> Text segment
"""
To go from speed to time we need a distance. To what altitude, then, does surface air need to be raised before its excess heat is radiated to space? The full domain of convection is the troposphere, typically 10 km, but atmospheric radiation to space starts, and usually peaks, well below that.

Figure 2

Figure 2 shows values calculated in my Radiative Delay work (3), which fills in the missing link in radiative transfer of Figure 1. It uses a surface humidity of 0.013 kg/kg, CO2 at 400 ppm, and a temperature lapse rate of 7.7 K/km. It doesn't include the affects of convection which can carry water vapour above the levels indicated. The dashed vertical line 'a' marks the altitude where the air temperature drops to the freezing point of water. By this point most of the water vapour, the main active gas, has condensed out.

As the delay and mean free path of photons (mfp) graphs show, most of the IR has escaped to space by a height of 2 km. The line 'b' at 4.3 km marks what AR5 calls the effective emission height. Taking an altitude range of 2 to 4 km and an air speed of 0.6 m/s gives a transition delay for convection of 1 to 2 hours.

Vertical heat transfer will be much faster in the hottest regions. A hotter surface not only produces stronger convection but the rising air is carrying more heat. In extreme cases, the one million thunderstorms per year around the Earth each involve heat transfers in the order of a small atomic weapon.

Ignoring extremes, but including radiative transfer, we have four modally distinct sources giving times of a few hours. Taking the aggregate delay as around 2 to 3 hours, we have the fundamental claim for the greenhouse effect implying a delay in transfer of heat from surface to space that's 150 to 200 times longer that is reasonable.

Am I wrong? If not, how has this claim managed to persist for so long? I still haven't assimilated this. It seems too obvious to be true and too simple to be wrong.

Measuring the Greenhouse Effect

The most serious and fundamental flaw associated with the GHE is that it has never been directly measured. Attempts at quantification are indirect and based on the assumption that no other effect exists that could raise the Earth's surface temperature above its effective emission temperature. Over the past decade this assumption has been shown to be false (3). NASA's 2009 DIVINER measurements of the moon's surface temperatures provided empirical evidence for a simple alternative mechanism – the Diurnal Smoothing Effect, which I discuss later.

I've spent some time wondering how a measurement might be made. It is a tricky problem. You're trying to measure how long it takes for energy to ascend via radiated infrared transport. The most obvious approach would be to measure the change in ascending IR at several heights above a surface that's temperature is changing, and measure how rapidly that change is transmitted upward. The day-night transition might do, or a total eclipse.
"""
> Record excerpts
"""
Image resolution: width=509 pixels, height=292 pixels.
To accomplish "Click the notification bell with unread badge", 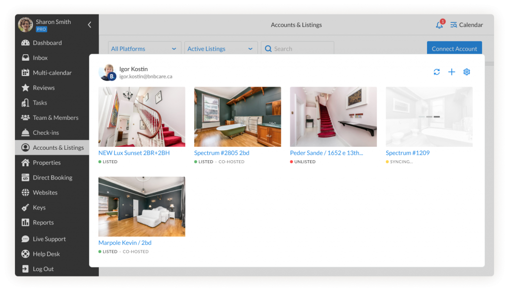I will [x=440, y=24].
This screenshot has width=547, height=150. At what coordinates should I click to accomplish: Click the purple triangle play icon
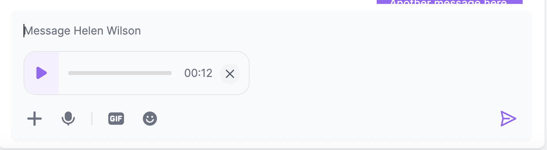pos(42,73)
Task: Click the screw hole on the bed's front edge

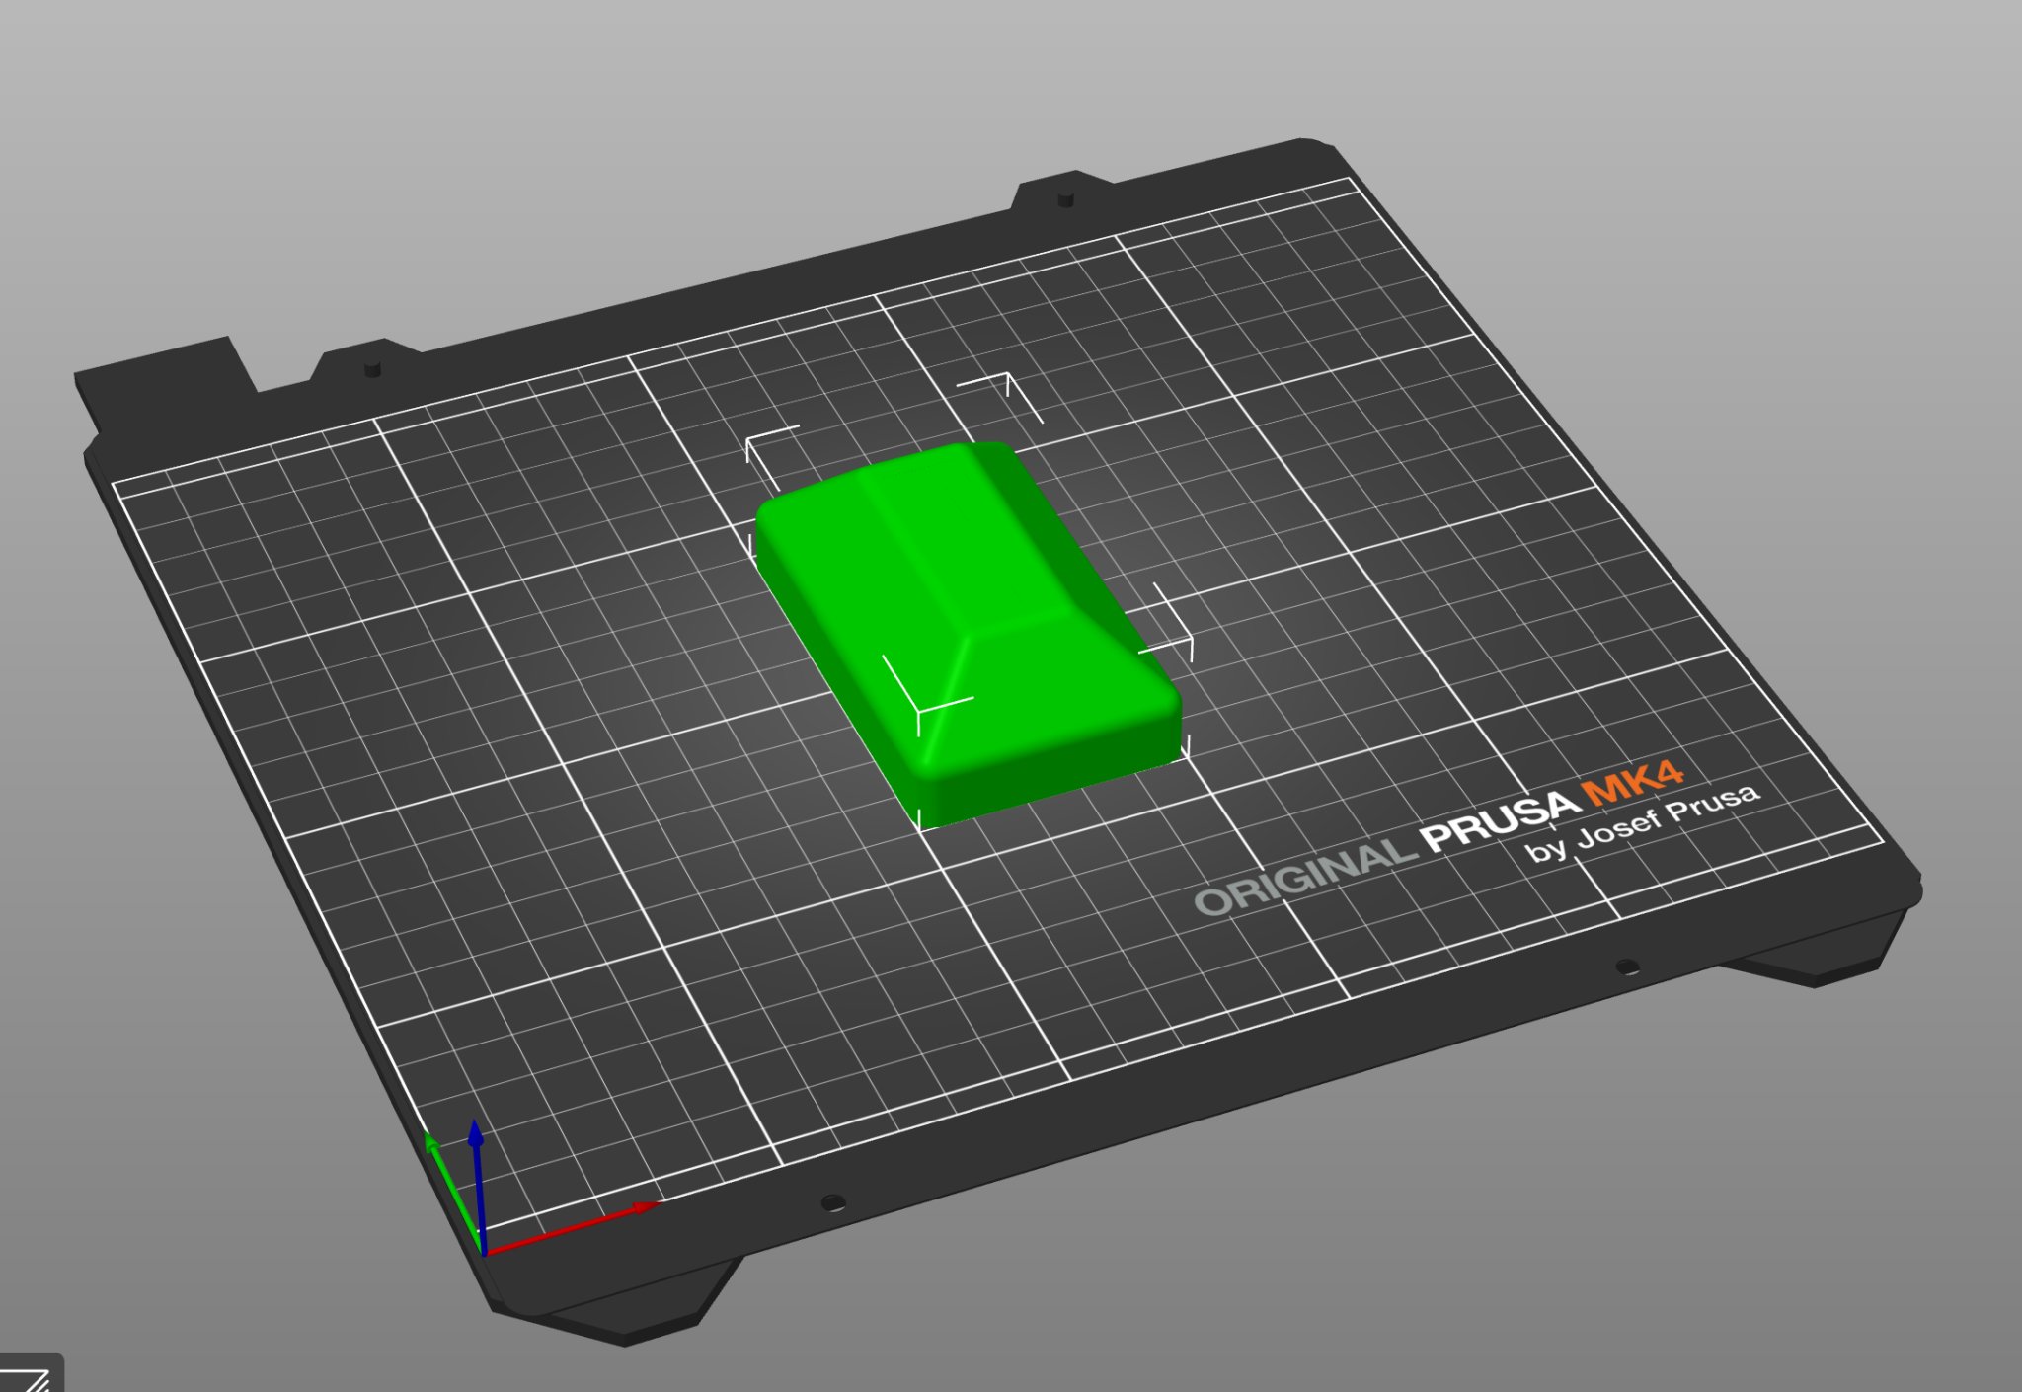Action: pyautogui.click(x=832, y=1202)
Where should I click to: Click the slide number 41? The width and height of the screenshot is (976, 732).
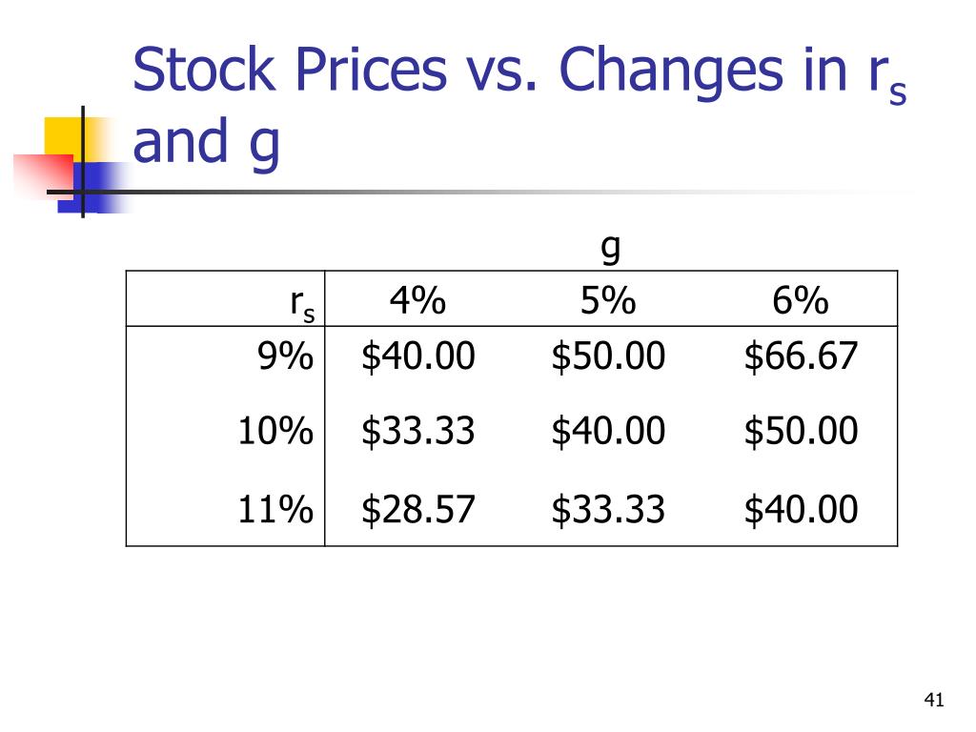(934, 700)

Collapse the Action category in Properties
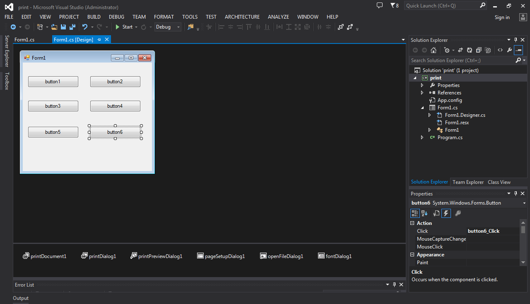click(x=412, y=223)
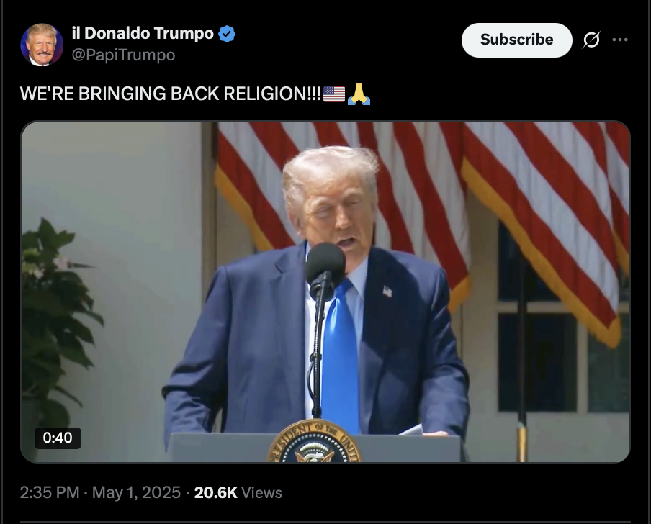Click the blue verified checkmark badge
This screenshot has height=524, width=651.
pyautogui.click(x=227, y=34)
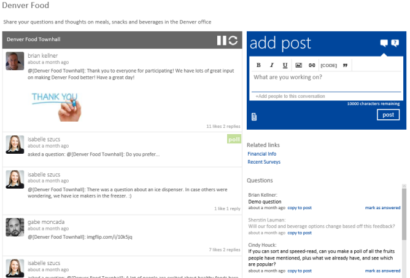Toggle italic formatting in post editor
The image size is (410, 278).
272,65
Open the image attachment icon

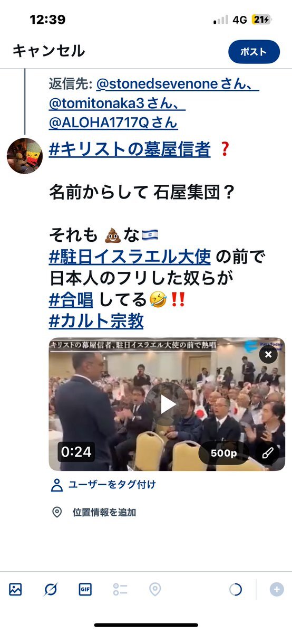click(x=15, y=590)
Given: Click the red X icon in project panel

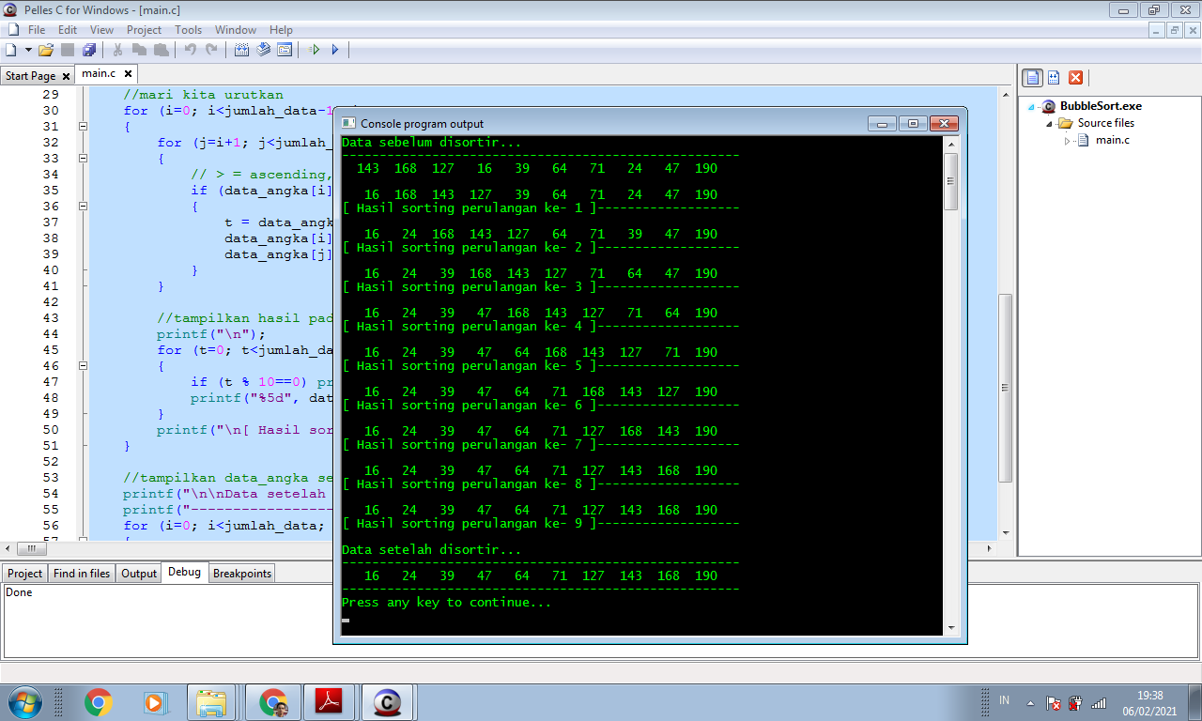Looking at the screenshot, I should point(1076,78).
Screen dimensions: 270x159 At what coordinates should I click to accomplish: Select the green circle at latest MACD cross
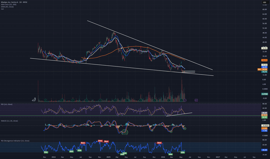185,128
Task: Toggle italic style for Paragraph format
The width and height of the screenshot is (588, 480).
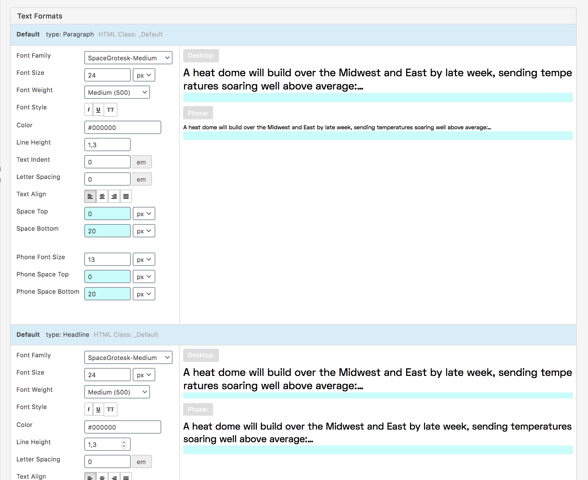Action: (x=89, y=110)
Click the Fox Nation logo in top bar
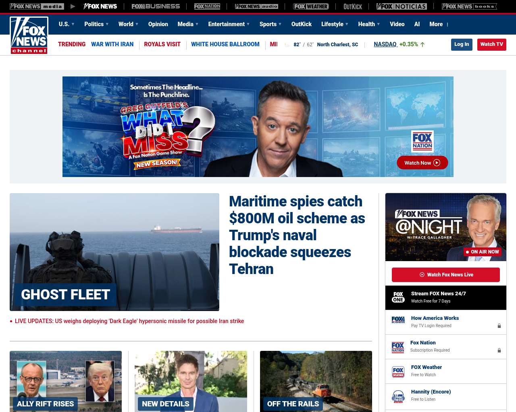The width and height of the screenshot is (516, 412). pyautogui.click(x=207, y=6)
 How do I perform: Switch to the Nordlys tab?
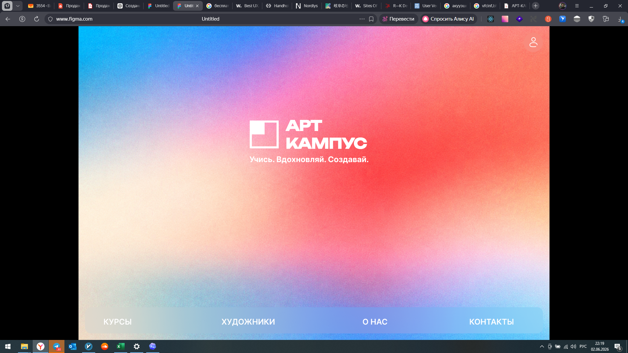(306, 6)
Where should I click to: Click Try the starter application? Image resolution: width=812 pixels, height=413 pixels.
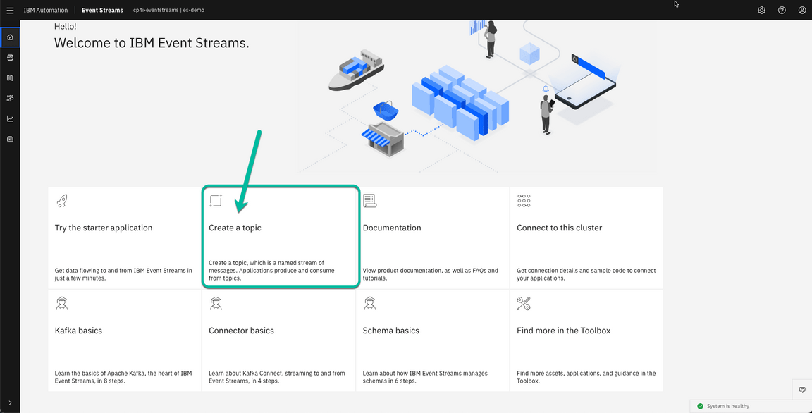tap(124, 236)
"""
> Parts of the exercise
a - In the greenhouse effect text, what temperature lapse rate is used for the Figure 2 calculations?
b - Does the greenhouse effect text support each statement? (i) Most of the IR has escaped to space by a height of 2 km. (ii) Line 'b' marks the altitude where the air temperature drops to the freezing point of water. (iii) NASA's DIVINER measurements of the moon's surface temperatures were made in 2009.
Answer from the greenhouse effect text alone.

> Worked solutions
a - 7.7 K/km

b -
(i) Yes: "most of the IR has escaped to space by a height of 2 km."
(ii) No: "The dashed vertical line 'a' marks the altitude where the air temperature drops to the freezing point of water."
(iii) Yes: "NASA's 2009 DIVINER measurements of the moon's surface temperatures"